新型インフルエンザ防衛策

鳥インフルエンザH5N1が人に感染したのは1997年の香港だった。

現在、WHO(世界保健機構)には少なくとも69人の死亡が報告されているが、さらに新型インフルエンザに変異して猛威を振るう可能性に脅かされている。かつて米国で、感染症に対する勝利宣言が行われた1967年から数えて30年、今昔の感がある。
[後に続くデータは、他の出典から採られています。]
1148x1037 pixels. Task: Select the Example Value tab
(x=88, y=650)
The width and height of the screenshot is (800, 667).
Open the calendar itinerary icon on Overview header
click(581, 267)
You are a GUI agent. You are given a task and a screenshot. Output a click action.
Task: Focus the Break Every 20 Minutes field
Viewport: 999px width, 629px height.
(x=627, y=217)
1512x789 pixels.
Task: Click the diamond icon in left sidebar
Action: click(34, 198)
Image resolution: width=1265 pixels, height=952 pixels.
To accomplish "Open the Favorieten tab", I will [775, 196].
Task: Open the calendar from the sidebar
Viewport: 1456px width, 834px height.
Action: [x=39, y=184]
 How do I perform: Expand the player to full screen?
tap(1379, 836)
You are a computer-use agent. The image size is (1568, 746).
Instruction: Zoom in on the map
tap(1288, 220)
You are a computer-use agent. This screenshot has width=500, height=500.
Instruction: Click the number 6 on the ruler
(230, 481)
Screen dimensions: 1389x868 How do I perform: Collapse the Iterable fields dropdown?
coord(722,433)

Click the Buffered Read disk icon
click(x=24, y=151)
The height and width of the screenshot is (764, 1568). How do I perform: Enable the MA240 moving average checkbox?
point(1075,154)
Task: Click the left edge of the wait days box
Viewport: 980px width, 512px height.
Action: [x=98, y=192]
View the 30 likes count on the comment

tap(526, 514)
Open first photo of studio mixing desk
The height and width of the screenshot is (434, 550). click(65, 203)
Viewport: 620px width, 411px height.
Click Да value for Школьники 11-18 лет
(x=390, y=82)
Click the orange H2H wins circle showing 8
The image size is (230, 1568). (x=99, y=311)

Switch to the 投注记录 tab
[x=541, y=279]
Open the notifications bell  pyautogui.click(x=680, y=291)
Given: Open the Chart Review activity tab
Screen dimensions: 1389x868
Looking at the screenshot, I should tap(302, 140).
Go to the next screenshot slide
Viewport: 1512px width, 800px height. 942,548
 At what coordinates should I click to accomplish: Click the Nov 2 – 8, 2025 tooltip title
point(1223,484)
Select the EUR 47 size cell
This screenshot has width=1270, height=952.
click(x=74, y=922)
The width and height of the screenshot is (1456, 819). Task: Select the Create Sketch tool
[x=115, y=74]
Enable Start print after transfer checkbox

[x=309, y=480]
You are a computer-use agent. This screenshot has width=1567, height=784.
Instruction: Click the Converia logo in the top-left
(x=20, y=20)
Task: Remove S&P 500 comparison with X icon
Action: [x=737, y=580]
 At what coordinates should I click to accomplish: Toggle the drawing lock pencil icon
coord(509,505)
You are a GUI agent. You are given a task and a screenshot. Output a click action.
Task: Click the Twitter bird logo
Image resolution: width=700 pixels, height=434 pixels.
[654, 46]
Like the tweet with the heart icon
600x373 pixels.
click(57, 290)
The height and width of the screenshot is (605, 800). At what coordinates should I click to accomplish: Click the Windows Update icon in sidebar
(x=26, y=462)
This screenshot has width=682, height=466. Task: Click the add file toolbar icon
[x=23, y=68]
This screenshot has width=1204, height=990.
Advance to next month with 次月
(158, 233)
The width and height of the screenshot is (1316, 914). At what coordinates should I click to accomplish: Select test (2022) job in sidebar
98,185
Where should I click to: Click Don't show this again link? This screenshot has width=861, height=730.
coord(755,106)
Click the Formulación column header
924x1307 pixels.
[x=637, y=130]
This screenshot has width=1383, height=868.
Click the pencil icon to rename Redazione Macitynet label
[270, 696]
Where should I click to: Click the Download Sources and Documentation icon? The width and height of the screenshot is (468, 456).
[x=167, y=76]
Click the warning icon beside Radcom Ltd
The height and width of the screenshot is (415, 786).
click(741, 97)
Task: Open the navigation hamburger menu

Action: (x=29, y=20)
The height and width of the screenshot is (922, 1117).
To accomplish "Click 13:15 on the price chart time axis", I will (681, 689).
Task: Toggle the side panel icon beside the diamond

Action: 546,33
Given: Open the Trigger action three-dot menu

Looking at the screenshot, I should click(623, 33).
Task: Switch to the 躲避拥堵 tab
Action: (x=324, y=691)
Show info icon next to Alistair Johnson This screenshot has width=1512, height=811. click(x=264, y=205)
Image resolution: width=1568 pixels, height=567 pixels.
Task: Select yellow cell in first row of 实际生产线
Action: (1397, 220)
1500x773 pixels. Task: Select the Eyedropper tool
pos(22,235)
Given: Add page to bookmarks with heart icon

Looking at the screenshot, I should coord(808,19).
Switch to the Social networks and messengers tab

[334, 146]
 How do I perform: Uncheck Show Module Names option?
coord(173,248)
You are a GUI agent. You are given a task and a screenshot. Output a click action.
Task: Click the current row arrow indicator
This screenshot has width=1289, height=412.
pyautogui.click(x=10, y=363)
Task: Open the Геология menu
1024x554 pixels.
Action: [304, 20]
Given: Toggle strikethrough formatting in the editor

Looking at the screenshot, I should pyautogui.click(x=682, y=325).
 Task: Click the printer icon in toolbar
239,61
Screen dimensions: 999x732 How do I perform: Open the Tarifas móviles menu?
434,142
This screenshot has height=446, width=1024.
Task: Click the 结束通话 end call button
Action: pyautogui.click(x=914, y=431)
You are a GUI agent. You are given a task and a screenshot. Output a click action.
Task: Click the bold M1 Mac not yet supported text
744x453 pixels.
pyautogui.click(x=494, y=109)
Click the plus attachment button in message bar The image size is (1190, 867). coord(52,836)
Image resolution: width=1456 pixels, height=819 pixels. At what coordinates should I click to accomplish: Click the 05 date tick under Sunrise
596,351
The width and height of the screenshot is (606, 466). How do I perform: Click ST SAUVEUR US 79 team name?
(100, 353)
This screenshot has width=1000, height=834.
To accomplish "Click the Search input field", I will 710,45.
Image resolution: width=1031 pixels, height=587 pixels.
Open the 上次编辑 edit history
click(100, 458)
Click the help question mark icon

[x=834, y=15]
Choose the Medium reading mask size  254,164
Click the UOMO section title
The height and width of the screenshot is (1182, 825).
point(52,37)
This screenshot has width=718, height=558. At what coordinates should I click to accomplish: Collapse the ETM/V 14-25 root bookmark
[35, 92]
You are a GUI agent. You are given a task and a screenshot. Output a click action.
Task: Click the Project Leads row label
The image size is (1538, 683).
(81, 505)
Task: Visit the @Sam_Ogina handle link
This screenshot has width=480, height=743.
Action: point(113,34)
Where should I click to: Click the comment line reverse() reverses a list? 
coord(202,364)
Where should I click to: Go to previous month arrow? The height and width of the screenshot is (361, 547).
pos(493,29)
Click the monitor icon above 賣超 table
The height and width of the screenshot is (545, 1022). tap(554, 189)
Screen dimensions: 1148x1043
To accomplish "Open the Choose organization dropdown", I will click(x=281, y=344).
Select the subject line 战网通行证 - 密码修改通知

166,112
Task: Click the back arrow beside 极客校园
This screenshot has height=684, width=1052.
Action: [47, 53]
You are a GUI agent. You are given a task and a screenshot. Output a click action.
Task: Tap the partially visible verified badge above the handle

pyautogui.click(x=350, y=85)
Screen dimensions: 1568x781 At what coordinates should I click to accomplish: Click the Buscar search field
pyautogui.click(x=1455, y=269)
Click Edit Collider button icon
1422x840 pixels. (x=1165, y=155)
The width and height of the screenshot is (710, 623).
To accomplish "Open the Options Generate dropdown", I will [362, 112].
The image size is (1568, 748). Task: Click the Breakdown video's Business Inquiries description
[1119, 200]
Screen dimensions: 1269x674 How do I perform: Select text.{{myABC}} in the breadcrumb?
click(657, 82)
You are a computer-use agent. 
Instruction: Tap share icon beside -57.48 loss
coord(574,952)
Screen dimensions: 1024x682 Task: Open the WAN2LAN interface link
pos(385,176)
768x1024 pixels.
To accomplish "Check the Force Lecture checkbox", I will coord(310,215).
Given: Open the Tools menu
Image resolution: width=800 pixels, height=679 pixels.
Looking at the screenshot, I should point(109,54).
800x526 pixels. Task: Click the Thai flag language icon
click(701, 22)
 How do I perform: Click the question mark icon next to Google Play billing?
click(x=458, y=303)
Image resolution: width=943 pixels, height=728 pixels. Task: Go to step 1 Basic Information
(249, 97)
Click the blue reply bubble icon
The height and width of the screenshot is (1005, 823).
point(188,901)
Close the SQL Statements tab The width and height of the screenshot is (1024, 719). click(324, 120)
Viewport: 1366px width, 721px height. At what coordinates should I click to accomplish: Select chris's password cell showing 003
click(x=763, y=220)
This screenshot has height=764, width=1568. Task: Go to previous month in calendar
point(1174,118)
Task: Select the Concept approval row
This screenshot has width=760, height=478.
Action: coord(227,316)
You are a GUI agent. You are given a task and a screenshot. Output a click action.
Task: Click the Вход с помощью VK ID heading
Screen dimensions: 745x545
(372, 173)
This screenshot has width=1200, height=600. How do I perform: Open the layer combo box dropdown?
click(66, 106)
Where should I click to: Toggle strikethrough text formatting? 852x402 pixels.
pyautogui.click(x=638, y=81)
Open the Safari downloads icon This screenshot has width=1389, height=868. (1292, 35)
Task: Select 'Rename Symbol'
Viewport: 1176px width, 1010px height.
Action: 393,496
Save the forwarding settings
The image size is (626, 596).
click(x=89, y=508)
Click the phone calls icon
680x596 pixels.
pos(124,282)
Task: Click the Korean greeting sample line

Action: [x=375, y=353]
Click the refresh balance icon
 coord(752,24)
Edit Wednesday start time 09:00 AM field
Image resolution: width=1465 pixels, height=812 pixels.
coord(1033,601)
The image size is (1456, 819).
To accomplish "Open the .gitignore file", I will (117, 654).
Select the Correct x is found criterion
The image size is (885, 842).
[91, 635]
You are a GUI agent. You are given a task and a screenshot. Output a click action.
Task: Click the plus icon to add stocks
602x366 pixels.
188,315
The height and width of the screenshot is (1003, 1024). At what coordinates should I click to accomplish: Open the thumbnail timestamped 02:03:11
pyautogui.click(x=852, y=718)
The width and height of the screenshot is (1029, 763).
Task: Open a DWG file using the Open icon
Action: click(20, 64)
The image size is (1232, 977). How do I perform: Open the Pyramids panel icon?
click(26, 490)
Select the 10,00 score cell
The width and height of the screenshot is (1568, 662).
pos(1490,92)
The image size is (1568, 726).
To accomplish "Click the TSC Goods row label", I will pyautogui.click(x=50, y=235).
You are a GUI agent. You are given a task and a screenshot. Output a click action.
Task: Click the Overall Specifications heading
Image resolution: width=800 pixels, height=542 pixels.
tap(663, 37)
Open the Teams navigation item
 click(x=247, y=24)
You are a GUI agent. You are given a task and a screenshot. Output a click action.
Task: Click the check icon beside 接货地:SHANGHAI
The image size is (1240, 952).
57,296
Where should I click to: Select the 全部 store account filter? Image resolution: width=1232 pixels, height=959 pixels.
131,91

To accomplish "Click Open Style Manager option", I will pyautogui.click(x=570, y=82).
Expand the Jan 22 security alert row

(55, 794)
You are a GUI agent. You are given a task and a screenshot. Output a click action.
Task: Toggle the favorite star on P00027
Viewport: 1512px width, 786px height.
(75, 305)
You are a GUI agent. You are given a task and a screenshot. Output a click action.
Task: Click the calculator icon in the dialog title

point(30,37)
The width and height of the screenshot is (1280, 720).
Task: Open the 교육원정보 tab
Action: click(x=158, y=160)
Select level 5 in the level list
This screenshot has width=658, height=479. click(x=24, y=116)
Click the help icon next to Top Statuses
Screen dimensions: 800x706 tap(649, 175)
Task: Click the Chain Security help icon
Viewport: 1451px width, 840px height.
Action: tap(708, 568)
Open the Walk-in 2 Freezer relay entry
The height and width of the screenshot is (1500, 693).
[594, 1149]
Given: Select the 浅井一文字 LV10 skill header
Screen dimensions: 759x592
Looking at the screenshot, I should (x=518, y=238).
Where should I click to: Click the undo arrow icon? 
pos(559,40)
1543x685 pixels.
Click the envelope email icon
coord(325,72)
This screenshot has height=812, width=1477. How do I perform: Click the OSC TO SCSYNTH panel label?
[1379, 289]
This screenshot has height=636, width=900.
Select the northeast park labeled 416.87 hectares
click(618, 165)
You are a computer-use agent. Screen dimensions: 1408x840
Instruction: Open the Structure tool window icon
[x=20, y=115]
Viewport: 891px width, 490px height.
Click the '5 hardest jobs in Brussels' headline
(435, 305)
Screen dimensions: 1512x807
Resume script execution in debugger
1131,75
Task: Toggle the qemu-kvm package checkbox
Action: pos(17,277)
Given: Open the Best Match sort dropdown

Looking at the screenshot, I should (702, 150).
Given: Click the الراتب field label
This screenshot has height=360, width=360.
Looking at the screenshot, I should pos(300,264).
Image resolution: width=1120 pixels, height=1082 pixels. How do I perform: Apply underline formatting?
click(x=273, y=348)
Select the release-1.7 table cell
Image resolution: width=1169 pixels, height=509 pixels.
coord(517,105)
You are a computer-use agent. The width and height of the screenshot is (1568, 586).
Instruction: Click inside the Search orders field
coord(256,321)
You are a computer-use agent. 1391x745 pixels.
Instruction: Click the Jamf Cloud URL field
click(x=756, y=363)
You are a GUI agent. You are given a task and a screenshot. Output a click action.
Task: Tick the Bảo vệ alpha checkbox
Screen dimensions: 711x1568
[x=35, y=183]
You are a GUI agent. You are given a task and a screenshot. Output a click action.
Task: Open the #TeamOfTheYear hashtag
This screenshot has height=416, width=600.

厚生労働省は治療薬「タミフル」を頼みに2500万人分の備蓄を決めたというが、発症後48時間以内に服用しなければ効果は薄れるというから、早い対処が必要だ。中国ではタミフルの原料である香辛料の「八角」が飛ぶように売れているというが、10段階もの化学反応を経て合成されるため、八角ではなんの効果もない。念のため。

やはり頼みにすべきは、本来、人間に備わっている生体防御機能を日常生活の中でどう強化するか、だろう。

防御機能の最前線は、皮膚と粘膜だ。健康な鼻や口、喉の粘膜は、生体内への異物の進入を防ぐ。ビタミンAや亜鉛、セレンはこれらのバリア機能強化に欠かせ ない。そして二次防御システムは血液(白血球)の免疫力だ。侵入してきた異物を食べる食細胞や、攻撃型のキラー細胞、抗体を作るBリンパ球などが感染を阻 む。このときビタミンCは、白血球の自走能(異物を処理するまでの能力)を高める。加えてタンパク質は抗体の材料にもなる大切な栄養素で、免疫システムを 支える。

それでも引いたかな?と思ったら、オリーブ葉やエキナセア、ニンニク、アンドログラフィスなどのエキス類が初期症状にはたらく。